_Eingabe_.
===============

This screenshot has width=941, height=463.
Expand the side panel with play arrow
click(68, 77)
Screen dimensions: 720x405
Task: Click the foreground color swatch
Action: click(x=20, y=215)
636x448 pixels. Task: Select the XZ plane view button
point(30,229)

===============

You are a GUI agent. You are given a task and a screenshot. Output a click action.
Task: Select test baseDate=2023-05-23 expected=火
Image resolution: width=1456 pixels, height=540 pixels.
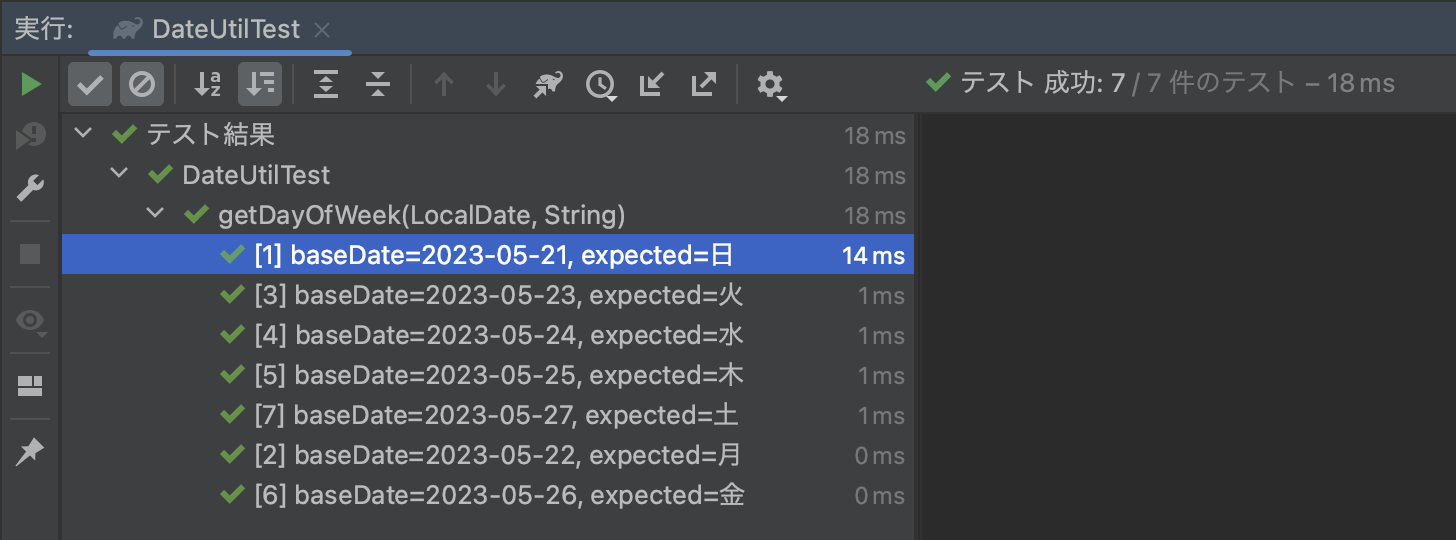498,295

===============

_Aufgabe_. Wiederhole oben den Abschnitt von der Zeile mit „This screenshot has width=941, height=463.“ bis zur Zeile mit „point(30,229)“ wortgetreu, beide Zeilen eingeschlossen.

_Richtige Antwort_.
This screenshot has width=941, height=463.
Expand the side panel with play arrow
click(68, 77)
Screen dimensions: 720x405
Task: Click the foreground color swatch
Action: click(x=20, y=215)
636x448 pixels. Task: Select the XZ plane view button
point(30,229)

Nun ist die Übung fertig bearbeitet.